_Set exercise 1_:
Rewrite the lines of the listing between the line holding "This screenshot has height=466, width=561." and the line holding "Action: pyautogui.click(x=365, y=7)", inclusive, with "Instruction:" replaced by "Goal:" and everything else left as it is.

_Selected passage_:
begin

# VirtualCam for Mac



## Paul Newsome (Jun 26, 2020)

Hi, I see there is a virtual cam for windows, is there anything for MAc. I'm trying to run OBS through ZOOM ?


----------



## misterlee (Jun 28, 2020)

not sure about Zoom, but yes there is finally a VirtualCam for the Mac!

basic instructions:
https://streamshark.io/blog/using-obs-as-a-virtual-webcam-on-windows-and-macos/


----------



## Paul Newsome (Jun 30, 2020)

misterlee said:


> not sure about Zoom, but yes there is finally a VirtualCam for the Mac!
> 
> basic instructions:
> https://streamshark.io/blog/using-obs-as-a-virtual-webcam-on-windows-and-macos/


Thanks for the tip! installed successfully and works with ZOOM.  I just wonder how I can get rid of the lag when seen through the eyes of the audiences?


----------



## misterlee (Jun 30, 2020)

Paul Newsome said:


> Thanks for the tip! installed successfully and works with ZOOM.  I just wonder how I can get rid of the lag when seen through the eyes of the audiences?



in the VirtualCam popup window, there's a "Buffered Frames" slider. does that help?


----------



## Paul Newsome (Jul 1, 2020)

misterlee said:


> in the VirtualCam popup window, there's a "Buffered Frames" slider. does that help?


Thanks again! let me check


----------



## InfluxxMedia (Jul 31, 2020)

Paul Newsome said:


> Hi, I see there is a virtual cam for windows, is there anything for Mac. I'm trying to run OBS through ZOOM ?


 Hey Paul, you may have found a solution in the month since you asked this. 

FWIW here is how I teach my remote students with Zoom and OBS. I need 2 cameras and a desktop view to teach my students and Zoom doesnt come close to providing this. OBS obviously excels here. My set up does require 3 monitors so that is a limitation its true. I probably could make do with 2 but it gets a bit cumbersome. Luckily I had an old 20" HDMI TV/monitor kicking around that I could plug in to my video card, that luckily had an HDMI out. This negated the need for a BlackMagic card and that expense.

On 1 monitor I have my OBS set up with half a dozen scenes and the Zoom windows. On my second monitor I have Photoshop or whatever app I'm screen sharing into OBS. On the third monitor I have OBS set to Fullscreen Program. This serves as a monitor for me to preview whats going out to the world, but most importantly, this is the monitor I share in Zoom. I dont have a camera set up in Zoom - I do share audio though - and I just share the screen as soon as the meeting is started. This way I can get a branded multi-screen setup in Zoom. 

I will say on an older Mac video frame rates suffer with all this going on. It's not ideal. And for a 'business' tool Zoom falls far short of serving business needs

Hope this helps someone. Its been working out very well (other than the frame rates).


----------

end

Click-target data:
begin

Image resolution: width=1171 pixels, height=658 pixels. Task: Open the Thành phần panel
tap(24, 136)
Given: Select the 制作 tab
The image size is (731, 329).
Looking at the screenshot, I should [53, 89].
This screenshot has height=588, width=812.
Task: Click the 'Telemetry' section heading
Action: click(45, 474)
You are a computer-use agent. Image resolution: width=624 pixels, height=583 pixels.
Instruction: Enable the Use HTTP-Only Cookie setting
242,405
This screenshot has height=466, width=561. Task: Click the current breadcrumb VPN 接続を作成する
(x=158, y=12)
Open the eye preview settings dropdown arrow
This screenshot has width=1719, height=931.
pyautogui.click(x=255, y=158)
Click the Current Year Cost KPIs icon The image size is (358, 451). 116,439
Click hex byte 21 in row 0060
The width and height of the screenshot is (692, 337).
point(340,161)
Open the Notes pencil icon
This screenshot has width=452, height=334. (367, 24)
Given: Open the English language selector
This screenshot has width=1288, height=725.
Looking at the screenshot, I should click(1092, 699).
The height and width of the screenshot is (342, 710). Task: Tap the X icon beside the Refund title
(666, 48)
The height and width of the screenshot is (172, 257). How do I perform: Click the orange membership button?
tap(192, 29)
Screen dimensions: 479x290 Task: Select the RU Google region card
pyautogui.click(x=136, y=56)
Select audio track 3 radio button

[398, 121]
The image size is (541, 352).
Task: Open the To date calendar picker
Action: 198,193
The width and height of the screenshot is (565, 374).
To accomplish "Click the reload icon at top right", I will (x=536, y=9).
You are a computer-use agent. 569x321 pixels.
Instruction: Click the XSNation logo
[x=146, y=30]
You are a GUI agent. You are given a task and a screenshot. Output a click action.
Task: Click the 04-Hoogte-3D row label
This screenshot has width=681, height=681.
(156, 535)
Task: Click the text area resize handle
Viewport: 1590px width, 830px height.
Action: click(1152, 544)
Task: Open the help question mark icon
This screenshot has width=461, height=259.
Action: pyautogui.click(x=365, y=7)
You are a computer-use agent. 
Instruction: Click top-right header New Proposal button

end

_Set exercise 2_:
Write out the part of the forum thread on a virtual camera for Mac between "Hey Paul, you" and "and that expense.", inclusive.

_Result 1_:
This screenshot has height=466, width=561. Task: Click the current breadcrumb VPN 接続を作成する
(x=158, y=12)
Open the eye preview settings dropdown arrow
This screenshot has width=1719, height=931.
pyautogui.click(x=255, y=158)
Click the Current Year Cost KPIs icon The image size is (358, 451). 116,439
Click hex byte 21 in row 0060
The width and height of the screenshot is (692, 337).
point(340,161)
Open the Notes pencil icon
This screenshot has width=452, height=334. (367, 24)
Given: Open the English language selector
This screenshot has width=1288, height=725.
Looking at the screenshot, I should click(1092, 699).
The height and width of the screenshot is (342, 710). Task: Tap the X icon beside the Refund title
(666, 48)
The height and width of the screenshot is (172, 257). How do I perform: Click the orange membership button?
tap(192, 29)
Screen dimensions: 479x290 Task: Select the RU Google region card
pyautogui.click(x=136, y=56)
Select audio track 3 radio button

[398, 121]
The image size is (541, 352).
Task: Open the To date calendar picker
Action: 198,193
The width and height of the screenshot is (565, 374).
To accomplish "Click the reload icon at top right", I will (x=536, y=9).
You are a computer-use agent. 569x321 pixels.
Goal: Click the XSNation logo
[x=146, y=30]
You are a GUI agent. You are given a task and a screenshot. Output a click action.
Task: Click the 04-Hoogte-3D row label
This screenshot has width=681, height=681.
(156, 535)
Task: Click the text area resize handle
Viewport: 1590px width, 830px height.
Action: click(1152, 544)
Task: Open the help question mark icon
This screenshot has width=461, height=259.
Action: pyautogui.click(x=365, y=7)

_Result 2_:
Hey Paul, you may have found a solution in the month since you asked this. 

FWIW here is how I teach my remote students with Zoom and OBS. I need 2 cameras and a desktop view to teach my students and Zoom doesnt come close to providing this. OBS obviously excels here. My set up does require 3 monitors so that is a limitation its true. I probably could make do with 2 but it gets a bit cumbersome. Luckily I had an old 20" HDMI TV/monitor kicking around that I could plug in to my video card, that luckily had an HDMI out. This negated the need for a BlackMagic card and that expense.